La Casa Blanca pone en marcha la vía administrativa para imponer nuevos gravámenes a la importación bajo la Sección 301

Estados Unidos ultima una serie de investigaciones comerciales para tratar de restablecer el muro arancelario levantado por el presidente Donald Trump el año pasado y que fue tumbado hace unas semanas por el Tribunal Supremo al sentenciar que no puede aprobar estos aranceles indiscriminados sin pasar por el filtro del Congreso.

Las nuevas investigaciones comerciales son el paso previo para una nueva estrategia arancelaria que pasa por invocar la sección 301 de la Ley de Comercio de 1974. Esta norma faculta a la Oficina Comercial de Estados Unidos imponer aranceles como medida de represalia si, tras una investigación oficial, se demuestra que otros países aplican medidas comerciales “injustificables”, “irracionales” o “discriminatorias” para las empresas estadounidenses o que violen acuerdos comerciales internacionales. Este tipo de investigaciones suelen tardar meses en completarse. En resumen, las nuevas investigaciones se dirigirán contra los países que tengan “prácticas comerciales desleales”.

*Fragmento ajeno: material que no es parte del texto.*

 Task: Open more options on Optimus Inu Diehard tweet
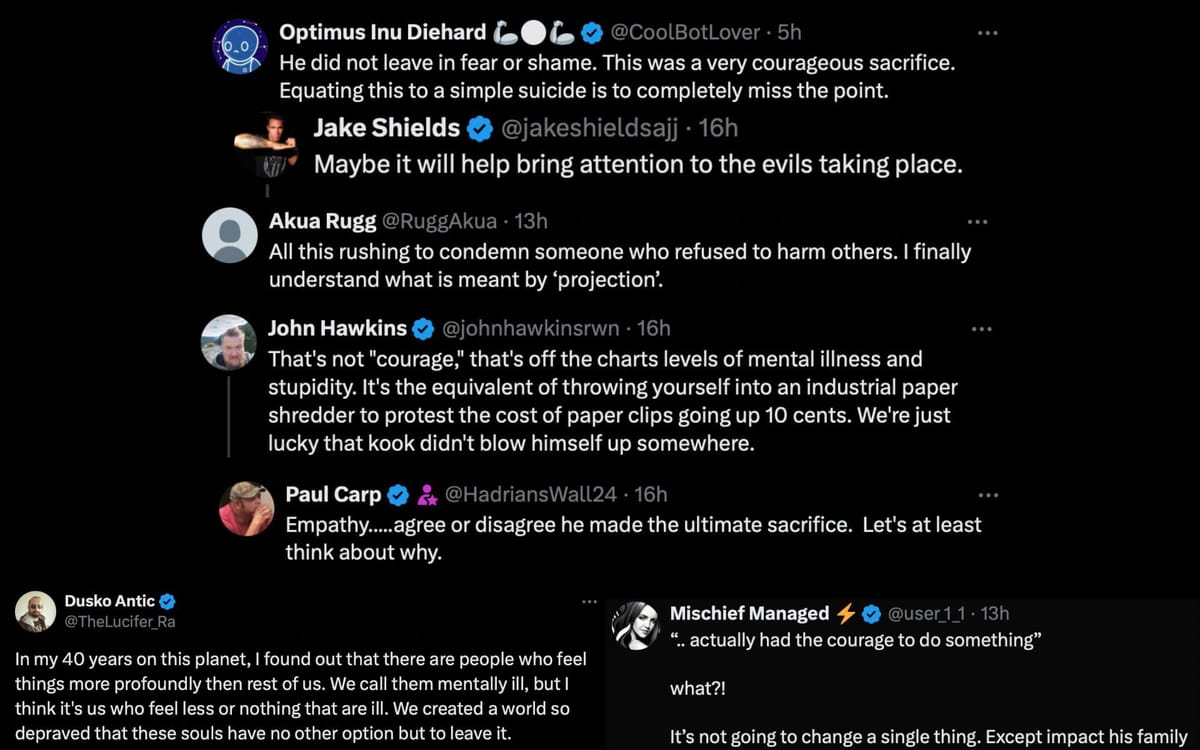coord(988,33)
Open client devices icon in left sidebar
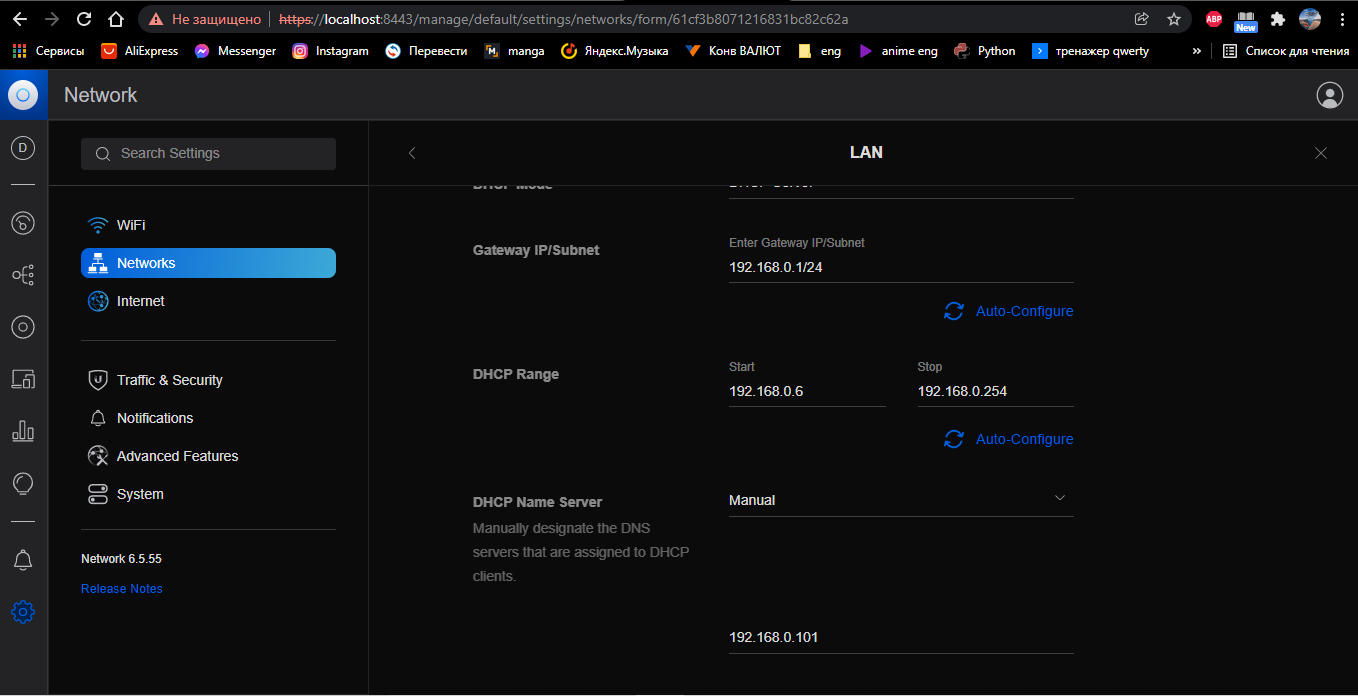 click(x=23, y=379)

Entre los temas que se investigarán se encuentran los impuestos a los servicios digitales y la presunta manipulación monetaria, según ha adelantado The New York Times. Los aranceles que la Casa Blanca pretende imponer bajo la Sección 301 suelen tardar meses o incluso años porque suele contar un trámite de alegaciones del Estado afectado, pero el equipo de Trump espera que pueda acelerar el proceso para que esté listo este próximo verano.